Parigi – Newyorkese di nascita, ma eterno ed instancabile viaggiatore, per lavoro e per vocazione, William Klein, alla pari di Cartier-Bresson, Doisneau e Ronis, si è distinto nel corso del ‘900 per il suo amore istintivo e passionale nei confronti delle città che ha voluto immortalare con la sua unica compagna di viaggio: l’inseparabile macchina fotografica.
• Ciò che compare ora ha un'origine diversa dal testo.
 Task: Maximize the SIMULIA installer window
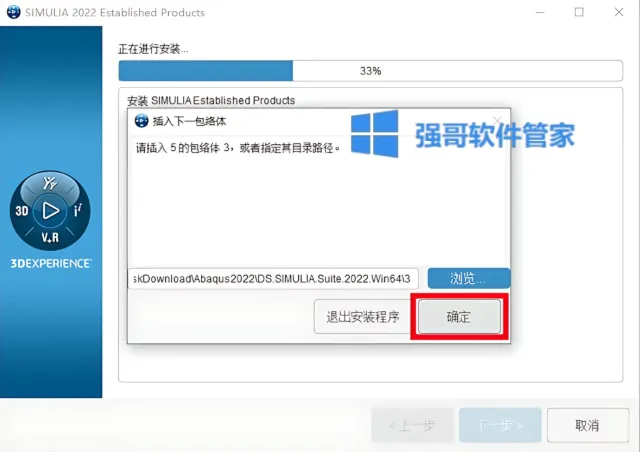579,12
Scegliendo per la maggiore, durante le sue interminabili flânerie, obiettivi a focale lunga, per creare quello stretto legame per cui soggetto che cattura e oggetto catturato risultano un unicum nel bianco e nero finale, e per offrire a noi fruitori quel senso d’intimità e quell’atmosfera sospesa tra poesia e realtà, che costantemente ha colto da New York a Tokyo, da Parigi a Roma.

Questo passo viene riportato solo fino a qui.